En France, pour parvenir aux mêmes 90 % il nous faut 90 groupements. Un peu plus loin dans le texte, il est, d'ailleurs, rappelé que le porc danois est sensiblement mieux payé que le porc français.
Dans une phase de croissance de la production française, la multiplicité de nos opérateurs a entretenu une forte émulation. Mais il en a résulté un rapport de force aujourd'hui déséquilibré. C'est ainsi que, comme vous le savez, certains ateliers se fournissent toutes les semaines sur Internet par enchères décroissantes.
Bien que très concurrentiel, le marché national bénéficie peu au consommateur. Il interdit, en revanche, aux transformateurs de réaliser leurs marges, de conquérir des marchés d'export et d'innover. Si la concentration de la transformation ne vient pas compenser celle des acheteurs, seule une stratégie collective peut constituer un palliatif efficace.
INAPORC a vocation à accueillir l'élaboration de la stratégie collective. Après une lente gestation, cette association attend toujours d'être agréée.
Là encore, un amendement déposé jeudi dernier a permis de lever les derniers obstacles. Dès que la loi sera votée, je procéderai à l'agrément d'INAPORC.

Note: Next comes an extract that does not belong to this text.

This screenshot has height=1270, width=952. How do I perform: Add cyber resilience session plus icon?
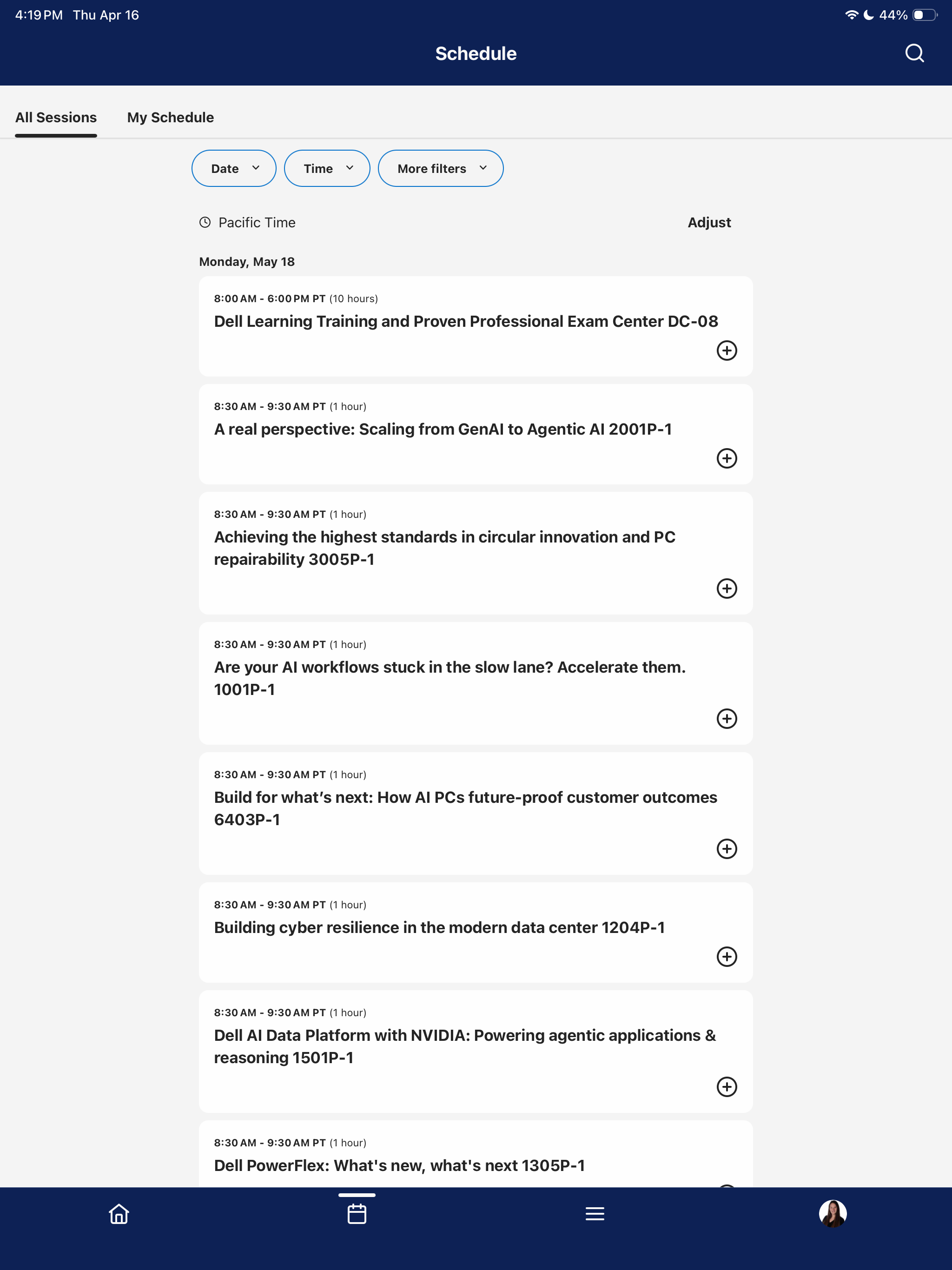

Enfin, toujours pour favoriser le regroupement des acteurs, j'ai demandé, s'agissant de la gestion de l'aide à la qualité du porc en zone de montagne, de soumettre les versements à l'avis de l'interprofession nationale, ou d'en faire même une condition. Le Directeur de l'OFIVAL réunira un groupe de travail prochainement sur ce sujet.
La situation de crise que vivent tous les éleveurs doit être une occasion de faire bouger les lignes. Car lorsque les cours renouent avec les sommets, chacun est encore moins enclin à modifier l'organisation de la filière.
Encore faut-il que les responsables y croient, osent et agissent ! Pour ma part, je suis prêt à continuer à vous aider. Les discussions qui vont maintenant se tenir avec les rapporteurs que j'ai désignés seront une occasion, une " fenêtre de tir ", que vous aurez à coeur de ne pas laisser passer.
Je vous invite, Monsieur le Président, à y " peser de tout votre poids ", pour que les responsables de bonne volonté unissent, ensemble, leurs efforts et que nous fassions fi de la crainte et de la morosité, et rien alors - j'en suis sûr - ne résistera à la résolution et à l'audace dont je vous sais capable.